- [Task brief]
Take the lines below beginning at the line that has "The height and width of the screenshot is (825, 1456)." and stopping after the line that has "952x1270 pixels.", and print them exactly as they are, with no other lines.

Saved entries
┌──
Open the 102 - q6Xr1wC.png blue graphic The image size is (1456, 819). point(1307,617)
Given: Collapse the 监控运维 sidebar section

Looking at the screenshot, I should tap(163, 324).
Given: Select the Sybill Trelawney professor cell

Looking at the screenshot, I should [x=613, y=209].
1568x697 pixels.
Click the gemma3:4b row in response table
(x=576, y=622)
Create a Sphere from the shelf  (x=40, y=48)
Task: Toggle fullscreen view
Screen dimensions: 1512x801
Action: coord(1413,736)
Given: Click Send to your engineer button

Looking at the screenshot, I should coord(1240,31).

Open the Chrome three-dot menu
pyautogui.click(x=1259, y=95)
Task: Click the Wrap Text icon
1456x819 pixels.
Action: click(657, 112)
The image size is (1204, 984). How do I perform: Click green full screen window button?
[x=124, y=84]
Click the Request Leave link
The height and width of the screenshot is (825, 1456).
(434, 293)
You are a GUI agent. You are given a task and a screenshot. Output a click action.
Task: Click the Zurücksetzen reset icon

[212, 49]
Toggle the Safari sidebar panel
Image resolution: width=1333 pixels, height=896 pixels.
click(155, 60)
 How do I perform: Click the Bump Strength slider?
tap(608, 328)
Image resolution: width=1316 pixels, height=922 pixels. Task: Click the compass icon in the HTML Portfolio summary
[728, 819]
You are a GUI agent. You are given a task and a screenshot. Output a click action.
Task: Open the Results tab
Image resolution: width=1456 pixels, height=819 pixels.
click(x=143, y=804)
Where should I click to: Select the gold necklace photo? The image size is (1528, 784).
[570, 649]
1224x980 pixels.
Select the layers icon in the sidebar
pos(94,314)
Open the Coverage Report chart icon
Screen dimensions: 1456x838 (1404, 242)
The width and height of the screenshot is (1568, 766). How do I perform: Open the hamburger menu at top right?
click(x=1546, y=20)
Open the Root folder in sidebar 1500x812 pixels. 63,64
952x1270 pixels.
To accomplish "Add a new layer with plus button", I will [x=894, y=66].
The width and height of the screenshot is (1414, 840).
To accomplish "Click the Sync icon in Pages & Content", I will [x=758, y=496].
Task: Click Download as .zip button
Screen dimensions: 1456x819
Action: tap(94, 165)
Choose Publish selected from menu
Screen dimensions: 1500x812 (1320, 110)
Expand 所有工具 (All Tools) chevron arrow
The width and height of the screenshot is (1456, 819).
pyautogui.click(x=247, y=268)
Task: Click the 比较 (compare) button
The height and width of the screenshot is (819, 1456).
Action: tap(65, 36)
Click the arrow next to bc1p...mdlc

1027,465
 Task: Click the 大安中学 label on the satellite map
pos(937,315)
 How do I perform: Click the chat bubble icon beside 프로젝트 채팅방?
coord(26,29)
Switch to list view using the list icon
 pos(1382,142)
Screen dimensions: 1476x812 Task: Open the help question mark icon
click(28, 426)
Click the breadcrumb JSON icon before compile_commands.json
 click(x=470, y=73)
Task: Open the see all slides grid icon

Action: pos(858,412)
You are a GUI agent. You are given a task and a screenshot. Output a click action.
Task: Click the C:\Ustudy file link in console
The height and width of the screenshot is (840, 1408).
└──
- [Solution for this task]
The height and width of the screenshot is (825, 1456).
(434, 293)
You are a GUI agent. You are given a task and a screenshot. Output a click action.
Task: Click the Zurücksetzen reset icon

[212, 49]
Toggle the Safari sidebar panel
Image resolution: width=1333 pixels, height=896 pixels.
click(155, 60)
 How do I perform: Click the Bump Strength slider?
tap(608, 328)
Image resolution: width=1316 pixels, height=922 pixels. Task: Click the compass icon in the HTML Portfolio summary
[728, 819]
You are a GUI agent. You are given a task and a screenshot. Output a click action.
Task: Open the Results tab
Image resolution: width=1456 pixels, height=819 pixels.
click(x=143, y=804)
Where should I click to: Select the gold necklace photo? The image size is (1528, 784).
[570, 649]
1224x980 pixels.
Select the layers icon in the sidebar
pos(94,314)
Open the Coverage Report chart icon
Screen dimensions: 1456x838 (1404, 242)
The width and height of the screenshot is (1568, 766). How do I perform: Open the hamburger menu at top right?
click(x=1546, y=20)
Open the Root folder in sidebar 1500x812 pixels. 63,64
952x1270 pixels.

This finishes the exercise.